Im Anschluss referierte Frau Dr. Zschüntzsch über die Basistherapie aller Myositiden. Zu den Allgemeinmaßnahmen in der Therapie der Myositis gehören die Physiotherapie, Rehamaßnahmen, Hilfsmittelversorgung, Pflegegrad, Überprüfung anderer Organe. Außerhalb der akuten Phase empfiehlt sich bei allen Myositiden ein Widerstandstraining durchzuführen, was bis zu 10 Wiederholungen bei submaximaler Kraft an 5-6 verschiedenen Muskelgruppen an 3 Tagen der Woche vorsieht. Dadurch konnte eine Reduktion der Entzündung im Muskel nachgewiesen werden. Auch die eingeschränkte Ausdauer bei PM und DM konnte anhand eines 12 Wochen Trainings durch entsprechendes Ausdauertraining (1 Stunde, 3x pro Woche) verbessert werden. Ausdauertraining führt zu einer Reduktion der Immunantwort und Zunahme der mitochondrialen (Mitochondrien= Kraftwerke der Zelle) Biogenese.
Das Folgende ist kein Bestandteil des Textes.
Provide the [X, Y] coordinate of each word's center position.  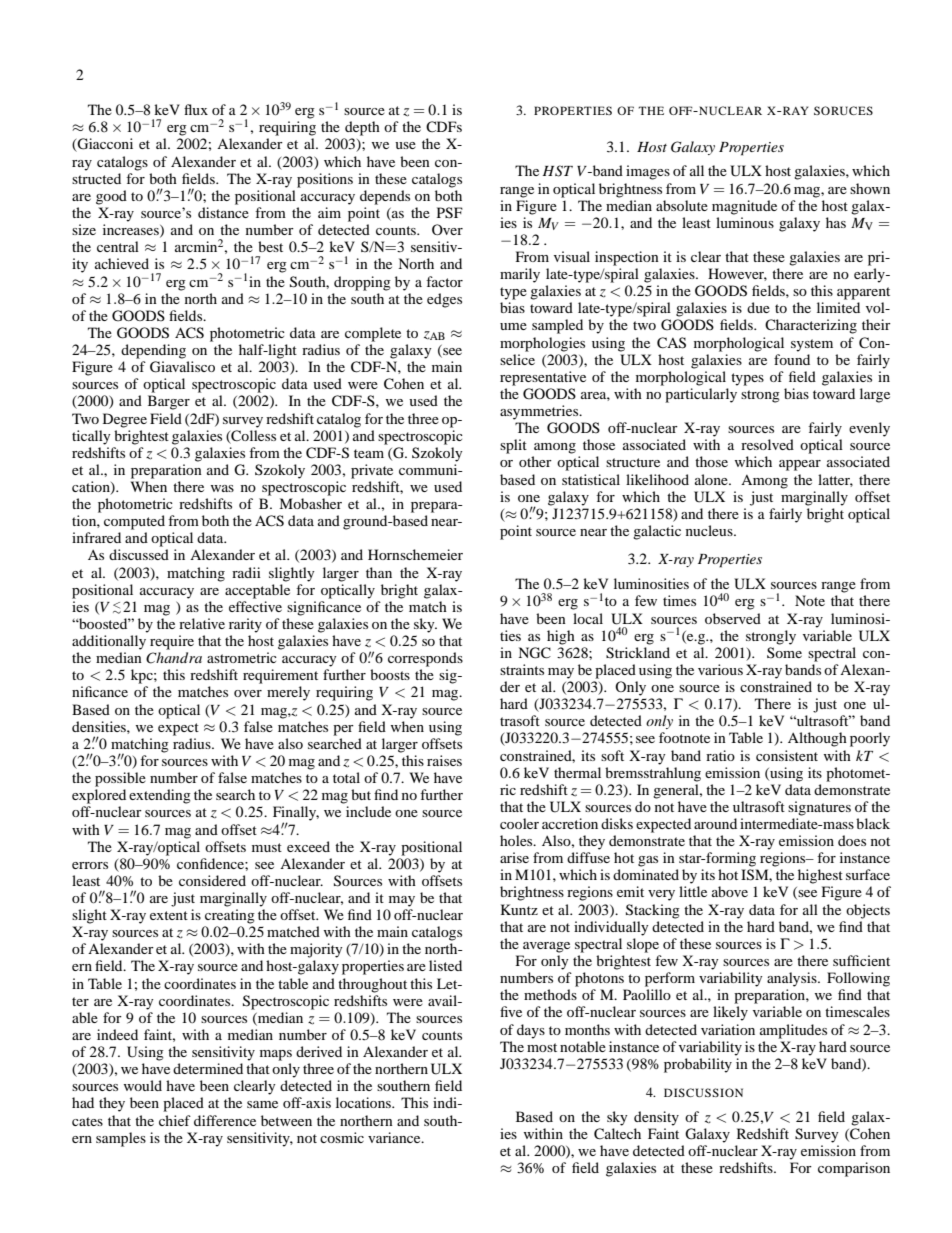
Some [784, 652]
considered [212, 880]
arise [514, 857]
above [730, 891]
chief [175, 1120]
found [792, 359]
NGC [534, 653]
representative [543, 378]
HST [557, 171]
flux [196, 109]
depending [153, 351]
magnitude [744, 207]
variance [395, 1137]
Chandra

Die medikamentöse Therapie gliedert sich auf in die Akut-, die Basis- und Eskalationstherapie. Akut können die Patienten mit einer hohen Kortisongabe behandelt werden. Bei der Basistherapie kommen zum Kortison Immunsuppressiva wie Azathioprin zum Einsatz. Ziel ist es, das Kortison langfristig aufgrund des Nebenwirkungsspektrums zu reduzieren. Häufig ist allerdings eine niedrige Erhaltungsdosis  von 5-10 mg notwendig. Alternativ oder add/on können intravenöse Immunglobuline eingesetzt werden. In der Eskalationstherapie kommen immunsuppressive Therapeutika wie z.B. Rituximab zum Einsatz. Bei der IBM kann gemäß Expertenmeinung ein Behandlungsversuch mit intravenösen Immunglobulinen über 6 Monate erfolgen. Nach dieser Zeit sollte der Therapieerfolg klinisch beurteilt werden, um über das weitere Vorgehen zu entscheiden. Zum Schluss wies Frau Dr. Zschüntzsch auf entsprechende Risikofaktoren für eine Myositis hin. Myositiden können durch Umweltfaktoren wie das Rauchen, Bakterien, Chemikalien, Drogen, Silikate, UV-Licht und vieles mehr ausgelöst werden. Die genetischen Faktoren sind noch nicht ausreichend geklärt. Die meisten Myositis-Patienten können feststellen, dass ihre Beschwerden saisonal auftreten und der eine weniger Beschweren im Winter hat, der andere dafür im Sommer.